Here We Go Again: Chi Board Builds Mortgage Trade Mart

In the latest attempt to create a new market for mortgage-related securities, the Chicago Board of Trade will initiate trading on mortgage futures and options Friday.

The board is marketing the contracts to mortgage-related companies as alternative hedges on originations and servicing, to investors such as speculators and fund managers, or to anyone seeking exposure to mortgage-backed securities who does not want to hold the cash.

The market will be based on an index created by the Chicago Board of Trade, which will track three Fannie Mae and three Freddie Mac securities to assign coupons to the index. The futures will trade on a monthly expiration cycle and be settled in cash.

Investors will essentially buy the cheapest, most current coupon available of 30-year Fannie and Freddie mortgages, said Daniel Grombacher, a senior economist at the Chicago exchange. The contracts, which will hold $100,000 face values, will be based on a pool of mortgages.

Though many in the mortgage business already use forward markets or other instruments to hedge against risk, such as Treasury futures or Eurodollars futures, the board of trade says the $2.3 trillion mortgage-backed security market is the world’s largest cash market without a corresponding futures contract — and thus ripe for the board’s new product.

Julie Winkler, advisory economist at the board, said the securities were created primarily to be another hedge vehicle for cash market participants. She said that because mortgage-backed securities do not have a futures market, the new product is “a natural” for the Chicago exchange.

This market allows people “to hedge what they might already have in the cash market, and they can protect their investments,” she said, calling it a form of insurance.
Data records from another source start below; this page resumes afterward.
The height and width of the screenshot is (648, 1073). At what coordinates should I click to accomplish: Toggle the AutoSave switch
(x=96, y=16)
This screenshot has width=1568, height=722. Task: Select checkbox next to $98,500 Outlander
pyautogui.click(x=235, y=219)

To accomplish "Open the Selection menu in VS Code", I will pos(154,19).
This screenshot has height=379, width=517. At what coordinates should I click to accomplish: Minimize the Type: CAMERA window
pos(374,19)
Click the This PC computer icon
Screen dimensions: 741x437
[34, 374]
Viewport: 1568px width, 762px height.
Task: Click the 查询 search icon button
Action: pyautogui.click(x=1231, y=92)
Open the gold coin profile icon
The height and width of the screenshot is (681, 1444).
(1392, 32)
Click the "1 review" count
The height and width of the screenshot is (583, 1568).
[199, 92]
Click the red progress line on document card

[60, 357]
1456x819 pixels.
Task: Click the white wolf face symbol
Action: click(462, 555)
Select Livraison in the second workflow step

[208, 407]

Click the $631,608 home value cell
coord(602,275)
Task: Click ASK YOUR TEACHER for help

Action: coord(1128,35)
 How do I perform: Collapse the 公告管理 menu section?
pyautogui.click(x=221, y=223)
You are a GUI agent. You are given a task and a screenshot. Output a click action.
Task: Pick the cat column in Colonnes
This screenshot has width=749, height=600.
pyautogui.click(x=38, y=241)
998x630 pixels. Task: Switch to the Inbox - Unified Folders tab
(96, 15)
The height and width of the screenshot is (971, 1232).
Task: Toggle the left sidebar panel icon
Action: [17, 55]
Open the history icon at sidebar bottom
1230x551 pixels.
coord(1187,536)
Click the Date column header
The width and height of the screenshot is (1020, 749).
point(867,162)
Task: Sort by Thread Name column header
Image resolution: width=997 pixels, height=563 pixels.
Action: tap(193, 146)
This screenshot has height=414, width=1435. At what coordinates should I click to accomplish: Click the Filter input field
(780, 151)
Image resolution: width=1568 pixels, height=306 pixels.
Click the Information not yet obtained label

“You could take the opposite position in the futures market and protect that from dramatic price changes that may occur,” Ms. Winkler added.

Bill O’Grady, an analyst with A.G. Edwards & Sons, said there have been almost a dozen attempts at creating this market over the years. These failed, he said, because the markets could not create adequate liquidity and faced stiff competition from the forward market and other instrument hedges.

He said the futures exchanges, in their product-development campaigns, “take a pound of spaghetti, throw it against the wall, and if one of them sticks, it gets to stay. The rest fall on the floor and get swept up.”

Ms. Winkler acknowledged that new products on the Chicago Board of Trade have a 90% failure rate, but she said primary dealers and originators “seem pretty excited about” this one.

Mr. O’Grady did say the new index’s cash settlement model is a departure from previous tries. Further, he said, investors and financial firms have grown increasingly concerned about using Treasury notes as a hedge instrument.

If Treasury debt continues to erode as the government runs surpluses and pays off debt, Mr. O’Grady said, that market could disappear.

“That might help this contract a lot, because it would be seen as an alternative to speculating and hedging in long-dated interest rates,” he said.

Though board of trade officials agree that liquidity is crucial to the new market, Mr. O’Grady said its fate is also very much in speculators’ hands — institutions and the industry involvement alone will not make it fly, he said.

“The trick to this working is going to be, ‘Will the speculative players want to get involved?’ That’s what makes a market go. You have to have a large number of speculative players and commercial players. If you get both in a market, that will work.”